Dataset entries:
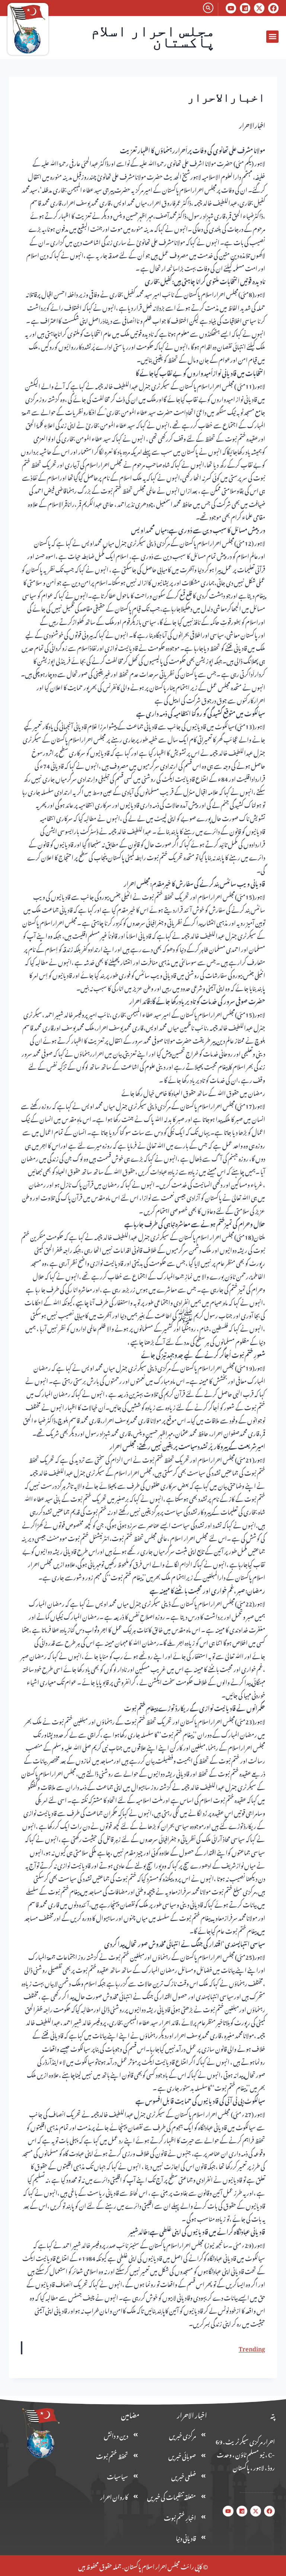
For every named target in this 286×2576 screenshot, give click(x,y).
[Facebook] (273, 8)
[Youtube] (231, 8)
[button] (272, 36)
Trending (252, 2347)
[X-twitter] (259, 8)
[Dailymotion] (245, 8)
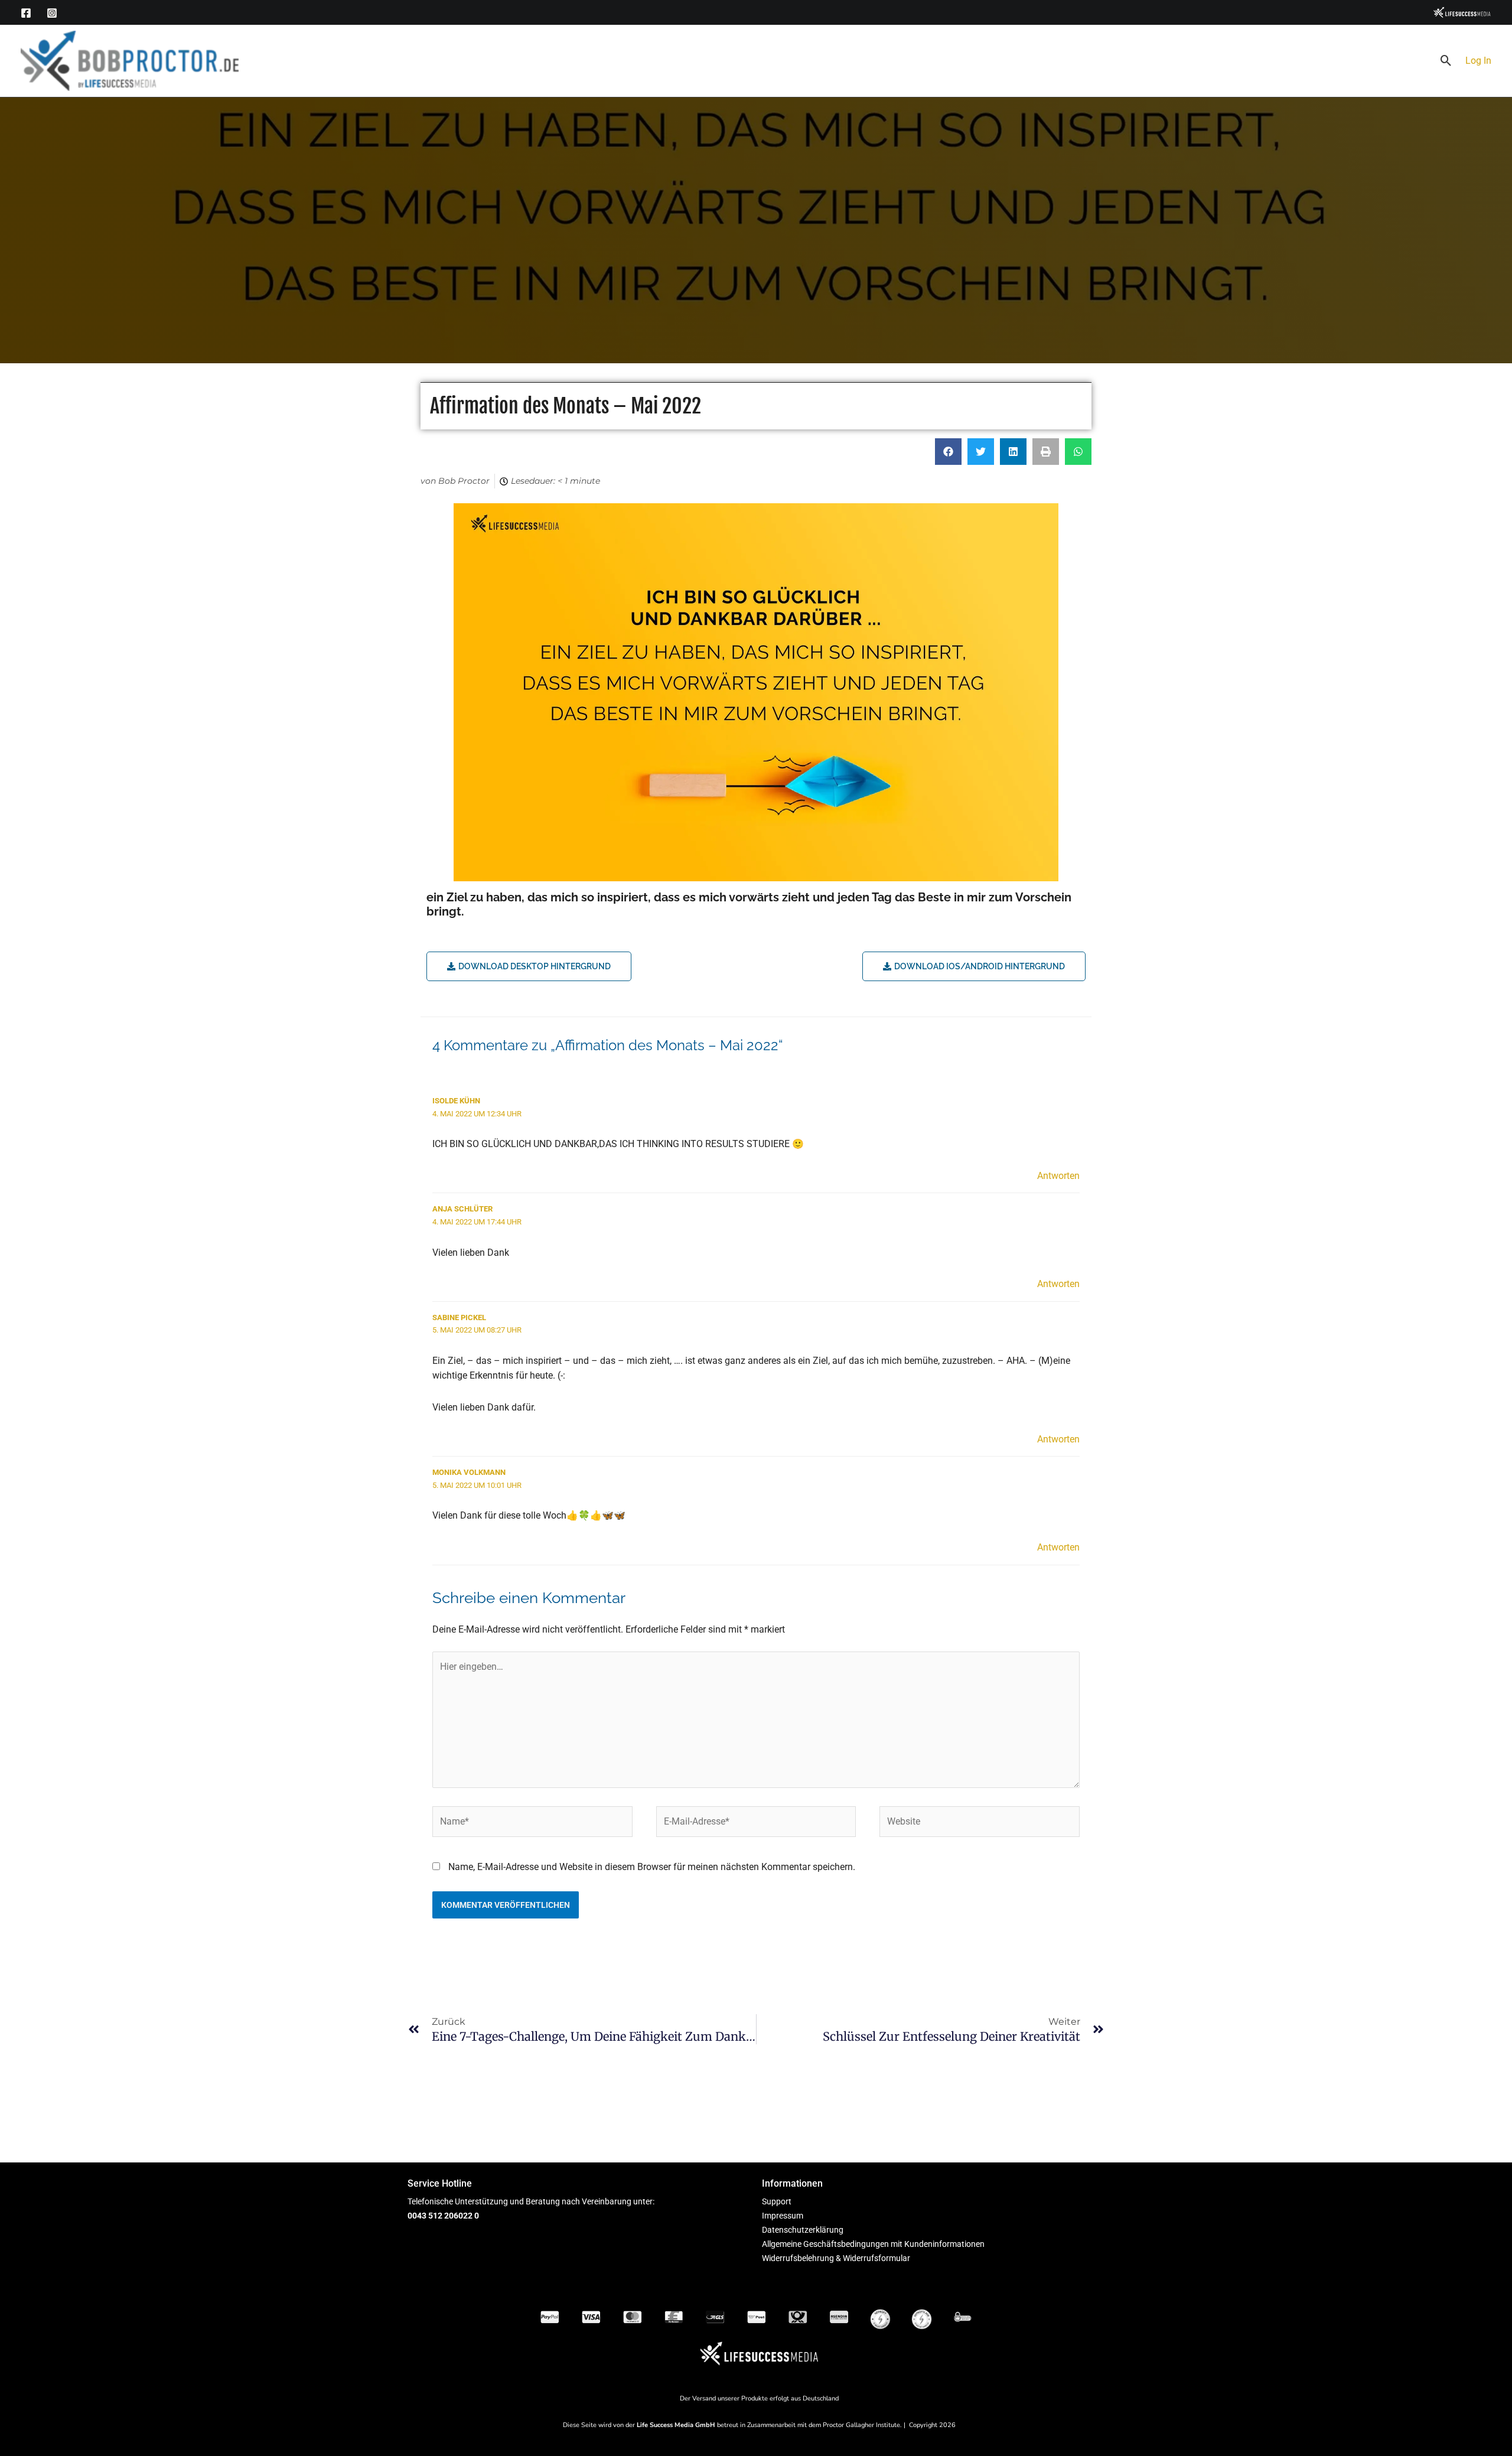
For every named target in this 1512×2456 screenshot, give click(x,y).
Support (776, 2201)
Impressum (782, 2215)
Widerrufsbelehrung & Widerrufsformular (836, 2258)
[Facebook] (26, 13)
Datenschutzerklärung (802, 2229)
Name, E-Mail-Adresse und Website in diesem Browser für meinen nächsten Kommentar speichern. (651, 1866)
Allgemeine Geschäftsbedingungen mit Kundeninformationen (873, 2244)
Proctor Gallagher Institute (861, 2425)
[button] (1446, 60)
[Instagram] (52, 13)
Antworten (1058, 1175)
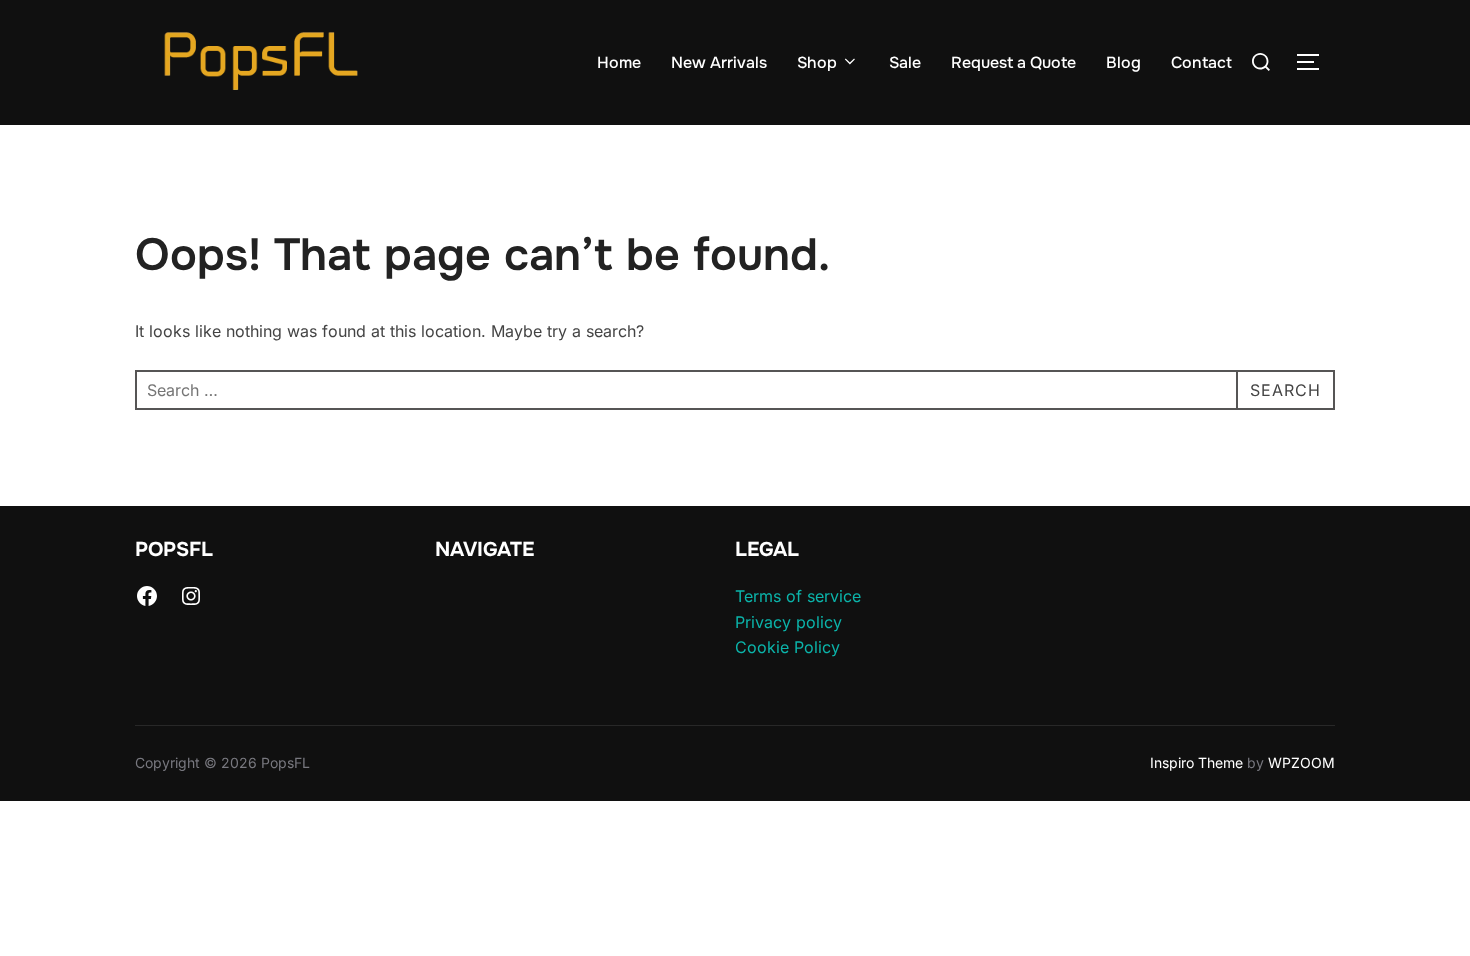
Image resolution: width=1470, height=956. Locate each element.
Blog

= Required action =
Restate the data above word for word. Skip every picture.

= Exercise response =
For every named target in this 286×2576 screenshot, give click(x,y).
[Facebook] (273, 8)
[Youtube] (231, 8)
[button] (272, 36)
Trending (252, 2347)
[X-twitter] (259, 8)
[Dailymotion] (245, 8)
For every named target in this 1512×2456 screenshot, give click(x,y).
Support (776, 2201)
Impressum (782, 2215)
Widerrufsbelehrung & Widerrufsformular (836, 2258)
[Facebook] (26, 13)
Datenschutzerklärung (802, 2229)
Name, E-Mail-Adresse und Website in diesem Browser für meinen nächsten Kommentar speichern. (651, 1866)
Allgemeine Geschäftsbedingungen mit Kundeninformationen (873, 2244)
Proctor Gallagher Institute (861, 2425)
[button] (1446, 60)
[Instagram] (52, 13)
Antworten (1058, 1175)
Image resolution: width=1470, height=956. Locate each element.
Blog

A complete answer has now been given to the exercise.